Repeat only the lines from the one that contains "How do I perform: Click" through the final line of the listing below, exactly, please, without pictures.

**Given entries**
= = = = =

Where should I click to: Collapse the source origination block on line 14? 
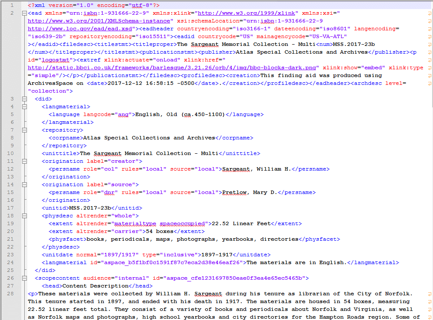(x=23, y=185)
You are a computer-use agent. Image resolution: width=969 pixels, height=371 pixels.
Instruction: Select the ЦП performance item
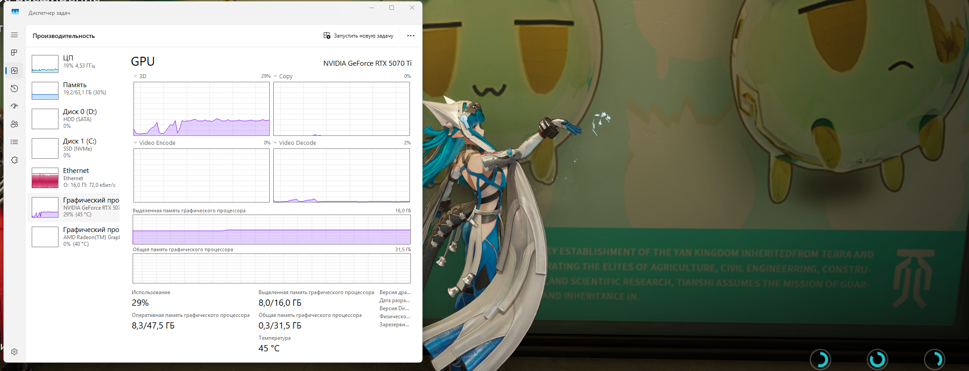coord(74,63)
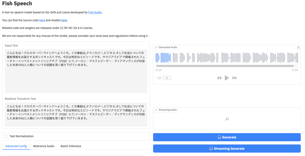Switch to the Reference Audio tab
The image size is (305, 156).
tap(43, 146)
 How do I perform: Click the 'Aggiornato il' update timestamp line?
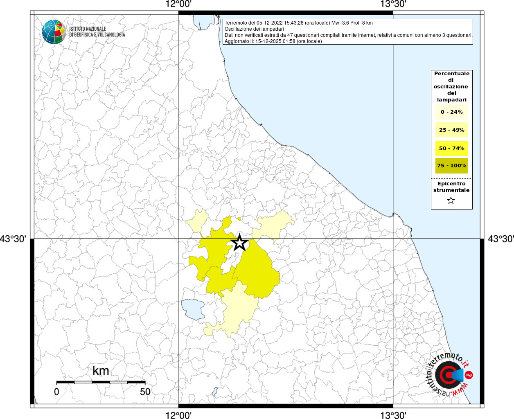click(x=273, y=41)
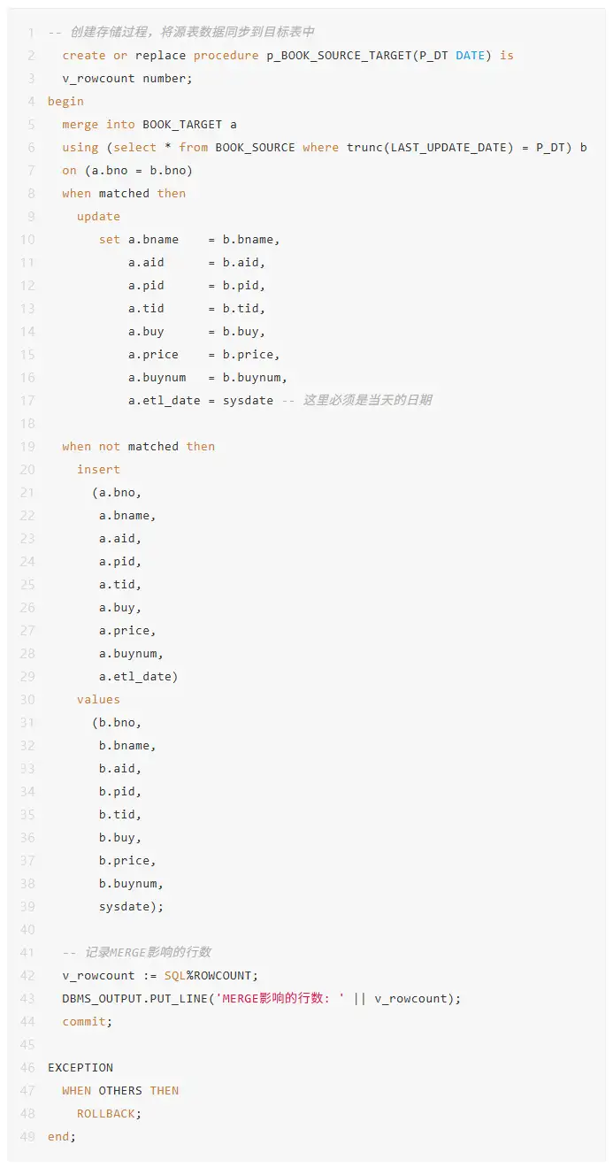Click the begin keyword on line 4
This screenshot has width=613, height=1175.
tap(65, 101)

= = = = =

**Problem solution**
 How do I perform: Click the 'Aggiornato il' update timestamp line?
click(x=273, y=41)
Click the begin keyword on line 4
This screenshot has width=613, height=1175.
tap(65, 101)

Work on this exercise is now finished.